Stress and stem cells

Abstract

The unique properties and functions of stem cells make them particularly susceptible to stresses and also lead to their regulation by stress. Stem cell division must respond to the demand to replenish cells during normal tissue turnover as well as in response to damage. Oxidative stress, mechanical stress, growth factors, and cytokines signal stem cell division and differentiation. Many of the conserved pathways regulating stem cell self-renewal and differentiation are also stress-response pathways. The long life span and division potential of stem cells create a propensity for transformation (cancer) and specific stress responses such as apoptosis and senescence act as antitumor mechanisms. Quiescence regulated by CDK inhibitors and a hypoxic niche regulated by FOXO transcription factor function to reduce stress for several types of stem cells to facilitate long-term maintenance. Aging is a particularly relevant stress for stem cells, because repeated demands on stem cell function over the life span can have cumulative cell-autonomous effects including epigenetic dysregulation, mutations, and telomere erosion.

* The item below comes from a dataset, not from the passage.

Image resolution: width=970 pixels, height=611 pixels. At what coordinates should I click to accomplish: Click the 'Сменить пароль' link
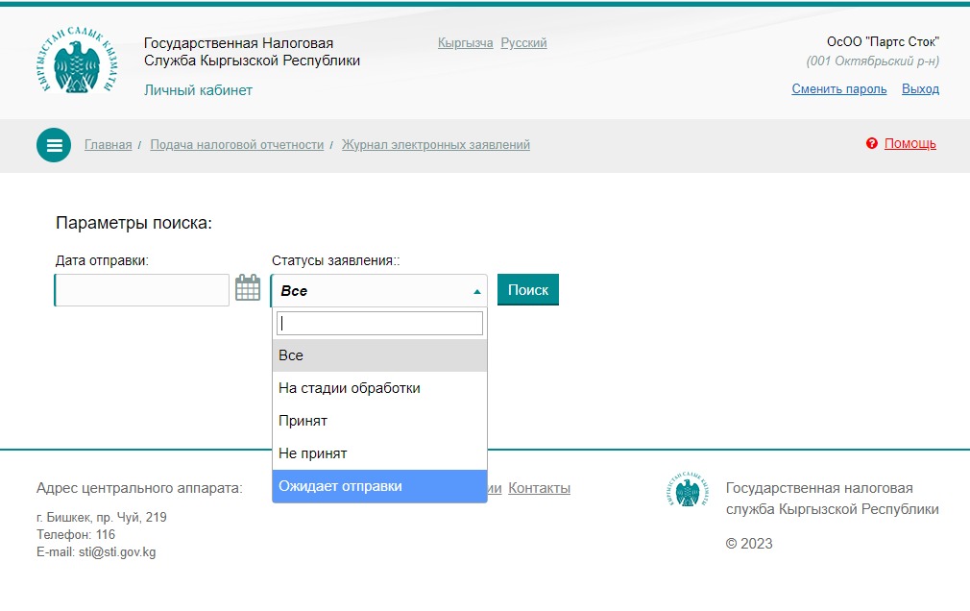tap(838, 89)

In addition, aging of the organism impairs function of the stem cell niche and systemic signals, including chronic inflammation and oxidative stress.

FIGURE 1

Stem cells reside in protected locations and many rarely divide. (a) Hair follicle stem cells. Hair follicle structure with quiescent (bulge)and active (hair germ) stem/progenitor cells. Bulge area typically maintains quiescent stem cells, whereas DP provides stimulatory signals. Only during development and under injury condition, bulge stem cells give rise to stem cells in epidermis label-retaining cells (LRC). (b) Intestinal crypt and intestinal stem cells. Intestinal crypt structure with quiescent (+4) and active crypt-based columnar (CBC) (Lgr5+) stem cells, as well as TA and mesenchymal cells. (c) Bone marrow and hematopoietic stem cells (HSCs). Quiescent HSCs located in the endosteal region where osteoblastic lining, endothelial, CXCL12-abundant reticular (CAR), and other cells form the endosteal region and active HSCs located in the central marrow region, which lacks osteoblastic cells. (Reprinted with permission from Ref . Copyright 2010 The American Association for the Advancement of Science)

FIGURE 2

Diagram of Drosophila intestinal stem cell (ISC) lineage and intestinal dysplasia. (a) Diagram of ISC lineage. (a) Normal conditions. The ISCs divide to produce an ISC and an enteroblast (EB) cell; the EB then differentiates into either an enterocyte (EC) or an enteroendocrine (EE) cell. (b) Dysplasia. During normal aging and in response to the dietary oxidative stressor paraquat, the ISCs hyperproliferate to produce undifferentiated and misdifferentiated EBs, coincident with disruption of normal gut structure (intestinal dysplasia). The escargot gene is abundantly expressed in the ISCs and EBs, and escargot-GFP transgenic reporter constructs allow the ISCs and intestinal dysplasia to be visualized using fluorescence microscopy (indicated in green).

FIGURE 3

An escargot-GFP transgenic reporter marks the Drosophila ISC lineage and stress dysplasia. Confocal images of guts dissected from 2-day old (2d) and 50-day old (50d) flies expressing GFP in the ISCs and enteroblasts (EBs) (genotype: w¹¹¹⁸; esg-Gal4, UAS-GFP). ISCs and EBs are labeled by GFP expression (green). Cell boundaries are labeled by immunostaining against Armadillo (membrane marker, red). Enteroendocrine cells are labeled by nuclear pros staining (nuclear marker, red). (Reprinted with permission from Ref . Copyright 2008 Elsevier)

FIGURE 4

Feedback regulation of intestinal stem cell (ISC) proliferation in response to stress. Stressed or dying enterocytes induce the expression of fly cytokines (such as Upd3 and Upd2) and EGFs (such as Krn and Vn) in the midgut, which activate the JAK/STAT and EGFR pathways in the midgut progenitor cells. Whereas EGFR signaling functions mainly to promote ISC proliferation, Jak/Stat signaling functions to promote both ISC proliferation and enteroblast differentiation. (Reprinted with permission from Ref . Copyright 2011 Elsevier)